Last night I was Ridley Scott's re-cut Blade Runner, which is back in theaters in limited release. Needless to say, the film kicks ass over just about any sci-fi flick in theaters now. People have been trying to remake Blade Runner for twenty-five years now -- and I don't just mean Ridley Scott. It's a magnificent film with exquisite production design. If you've never seen it on a big screen, do yourself a favor and find this movie at a theater near you. Ridley Scott uses every inch of screen to tell you the story. And he canned Harrison Ford's cheesy voice over!

There's some damn good writing in Blade Runner, of course. Most of it is in the very structure of the film -- a super clean opening that gets you deeply immersed in the plot world right off the bat. I was marveling at how the final fight sequence works. I won't spoil if for you if you haven't seen it yet. It's a famous scene... and would be a pinnacle of film history if it weren't for that damn bird.

The sequence works so well because of some pretty fancy footwork with character sympathy. It wouldn't work at all if Rutger Hauer's character stayed in the realm of homicidal Nazi-looking replicant killer machine. I mean, he's trying to kill Harrison Ford, for god's sakes. He can't be a good guy. But here's the rub: if you just want the bad guy to die, then the movie will fall flat for you.

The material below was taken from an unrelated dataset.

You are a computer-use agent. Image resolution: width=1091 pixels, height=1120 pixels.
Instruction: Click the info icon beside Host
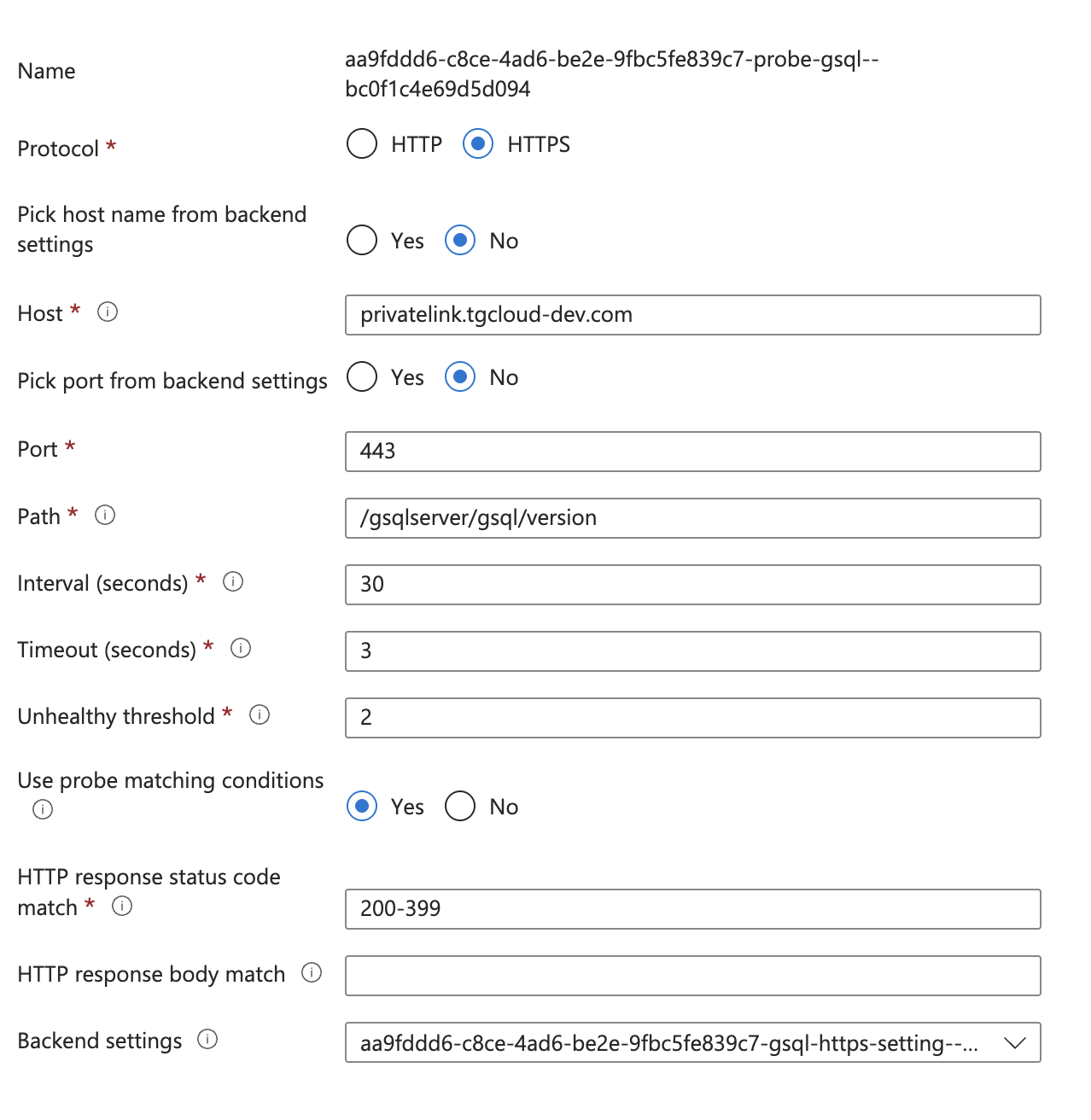point(108,312)
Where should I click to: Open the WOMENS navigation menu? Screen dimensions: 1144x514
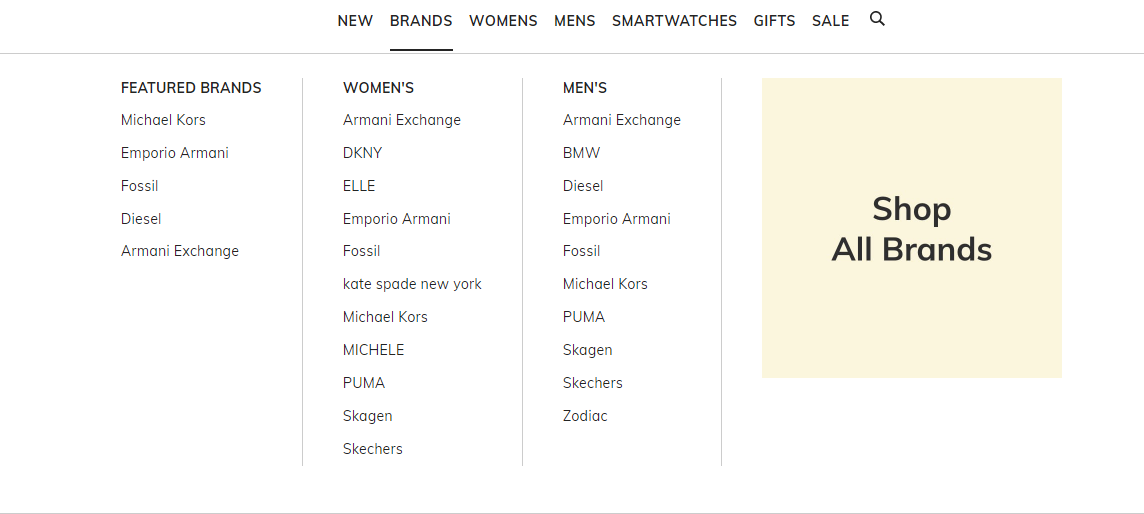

So Scott (and Philip K. Dick and Hampton Fancher and David Peoples) do something that most filmmakers would shy away from in the big battle scene. They all but flip the character sympathy around. The bad guy's all alone. Harrison Ford just killed his girlfriend. The whole world is against him. And Harrison Ford isn't exactly fighting fair. What's Rutger Hauer do? He pulls Ford's arm through the wall and breaks a couple fingers as he lists exactly why he's angry. And then he gives Ford back his gun.. and gives him a running start.

Suddenly the Harrison Ford's running like a coward. He's fighting for a principle he doesn't really believe in. Plus, he just killed Darryl Hannah.

And Rutger Hauer's fighting for his dead friends and his kind. He's fighting his own genetic code. And he's alone in this world -- and not in a mopey, one-scotch-too-many way like Harrison Ford.

You don't see this much because most writers don't understand just how valuable and exploitable character sympathy really is. But the makers of Blade Runner did know -- and they want you listening to the message that Rutger Hauer is carrying.

There are plenty of films out there inspired by Blade Runner, and a lot of them end with the bad guy choking out some cheesy catharsis and his own blood, a long "Noooooo!!", then call it a day. There are a million films like that out there now... and I can't quite remember their names right now. But I can guarantee most of them won't go back into theatrical release in twenty-five years.